Mr P Delgernaran, Chairperson, GEC Mongolia spoke on conduct of Parliamentary Elections in Mongolia with well defined safety protocols and sharing of experiences by each of the speakers The presentation walked all the participants through the Mongolian experience of conduct of the Parliamentary election in June, 2020 within the mandate of the “Regulation” on Corona of May 2020. It acknowledged its prior study of global experiences including Korea. Due to the measures taken, it ensured a 73.6% voter turnout with no adverse health impact being reflected.
Mr. Sushil Chandra, EC India summarized various presentations as adding the new dimensions of “safe” to the otherwise known formulation of ‘Free & Fair Elections’. He noted that the sessions were well structured and the presentations provided an analysis of factors, threats, challenges and the possible solutions for conduct of elections. Mr Nurul Huda, CEC, Bangladesh mentioned that Corona virus has brought about rigorous changes in our daily life, conduct of elections as well as the future strategy for elections.
In his opening remarks Mr.
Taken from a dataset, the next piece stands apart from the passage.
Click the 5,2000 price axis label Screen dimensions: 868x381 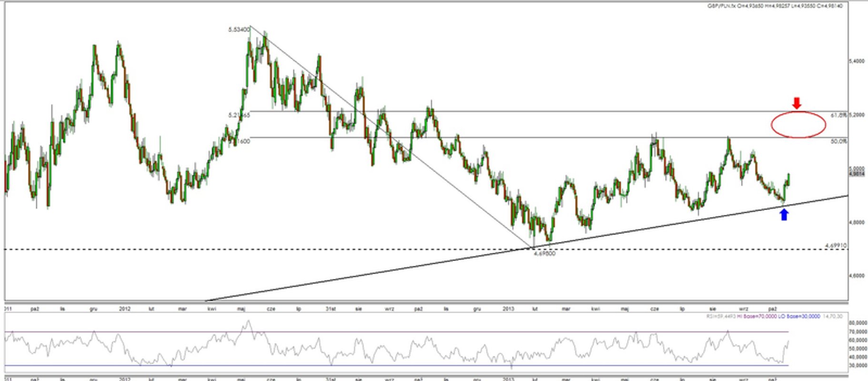tap(857, 115)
Rajiv Kumar, EC India quoting Mahatma Gandhi, characterized the challenge as to ensure that the under-privileged have the same opportunity as the elite. He suggested an additional test to “focus on polling percentage in respect of the vulnerable sections”. Containment measures by governments have and are having “constitutional and technology implications for timing and conduct of elections.” He briefed the Conference on the Rajya Sabha elections conducted by ECI in June 2020. Mentioning the forthcoming elections of Bihar, he highlighted the framework of SOPs – steps/ guidelines being worked upon by India and placing them in the context of other shared experiences. In context of high expectations of service by EMBs, the “Shared experience” was crucial – he offered to share further experience of India, post Bihar elections.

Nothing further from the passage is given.